Extract →
* BEGIN *

5.5 Fly Ash . Fly ash in the CO2 absorption solvent may cause foaming in the absorber and stripper, scaling and plugging of equipment, erosion, crevice corrosion, and increased solvent loss through chemical degradation and physical association with removed sludge. Furthermore, fly ash may create significant difficulties in the upstream SO2 scrubber. If the fuel produces fly ash, the particulates should be removed upstream of the SO2 scrubber. A coalfired boiler flue gas has a typical loading of 2 grains of fly ash per dry standard cubic foot (gr/dscf). This amounts to about 20 te/d of fly ash per 1000 te/d CO2. It is recommended that the loading be reduced to 0.006 gr/dscf (24), requiring a removal efficiency of about 99.7 weight percent.
5.6 Soot . Soot presents a special problem in the absorber. Soot derived from firing gas or very light fuel oils does not cause problems and passes harmlessly through the absorber tower. However, soot derived from heavy fuel oil stabilizes an amine mist above the CO2 absorption zone that is not captured in the water wash zone. In this instance, a special mist eliminator must be employed in the absorber to capture the micron-sized MEA mist particles.

* END *

Directives →
A – Translate this sentence from the fly ash and soot extract into Spanish: "If the fuel produces fly ash, the particulates should be removed upstream of the SO2 scrubber."
B – In the fly ash and soot extract, what removal efficiency is needed to bring the fly ash loading down to the recommended 0.006 gr/dscf?
The records have no connection to the text.

Records for locating displayed items:

* BEGIN *

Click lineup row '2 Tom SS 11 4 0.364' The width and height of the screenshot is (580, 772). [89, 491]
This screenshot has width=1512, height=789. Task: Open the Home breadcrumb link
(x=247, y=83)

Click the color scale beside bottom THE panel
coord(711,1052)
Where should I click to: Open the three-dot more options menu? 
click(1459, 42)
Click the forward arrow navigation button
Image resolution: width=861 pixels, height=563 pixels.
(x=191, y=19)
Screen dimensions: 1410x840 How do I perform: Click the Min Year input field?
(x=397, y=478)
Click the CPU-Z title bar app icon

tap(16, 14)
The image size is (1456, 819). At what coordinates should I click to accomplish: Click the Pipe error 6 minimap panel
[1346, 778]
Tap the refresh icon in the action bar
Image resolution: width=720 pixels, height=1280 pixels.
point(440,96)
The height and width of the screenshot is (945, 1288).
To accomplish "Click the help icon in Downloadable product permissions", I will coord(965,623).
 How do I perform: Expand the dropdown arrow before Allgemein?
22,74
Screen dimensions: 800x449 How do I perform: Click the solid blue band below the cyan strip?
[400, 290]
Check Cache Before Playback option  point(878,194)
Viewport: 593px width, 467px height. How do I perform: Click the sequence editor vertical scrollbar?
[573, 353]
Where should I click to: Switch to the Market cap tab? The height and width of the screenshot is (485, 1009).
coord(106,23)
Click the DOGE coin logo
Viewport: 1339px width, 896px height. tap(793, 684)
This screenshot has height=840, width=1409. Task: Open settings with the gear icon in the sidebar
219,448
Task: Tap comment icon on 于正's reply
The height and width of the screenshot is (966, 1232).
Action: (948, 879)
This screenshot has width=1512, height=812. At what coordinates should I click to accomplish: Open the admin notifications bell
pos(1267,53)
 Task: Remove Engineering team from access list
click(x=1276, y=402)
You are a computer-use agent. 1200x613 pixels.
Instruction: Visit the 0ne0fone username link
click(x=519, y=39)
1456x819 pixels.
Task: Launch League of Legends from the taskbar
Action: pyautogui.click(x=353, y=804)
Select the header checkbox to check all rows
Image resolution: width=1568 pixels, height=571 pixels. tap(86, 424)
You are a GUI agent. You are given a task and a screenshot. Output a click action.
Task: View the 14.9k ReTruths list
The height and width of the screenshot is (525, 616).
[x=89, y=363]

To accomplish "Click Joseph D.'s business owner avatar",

* END *

Solved tasks →
A – Si el combustible produce cenizas volantes, las partículas deben eliminarse aguas arriba del depurador de SO2.

B – About 99.7 weight percent.